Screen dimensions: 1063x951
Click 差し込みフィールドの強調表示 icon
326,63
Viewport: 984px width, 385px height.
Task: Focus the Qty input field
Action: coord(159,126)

┄┄┄┄┄┄

Repeat the listing above exactly. Add nothing.

Screen dimensions: 1063x951
Click 差し込みフィールドの強調表示 icon
326,63
Viewport: 984px width, 385px height.
Task: Focus the Qty input field
Action: coord(159,126)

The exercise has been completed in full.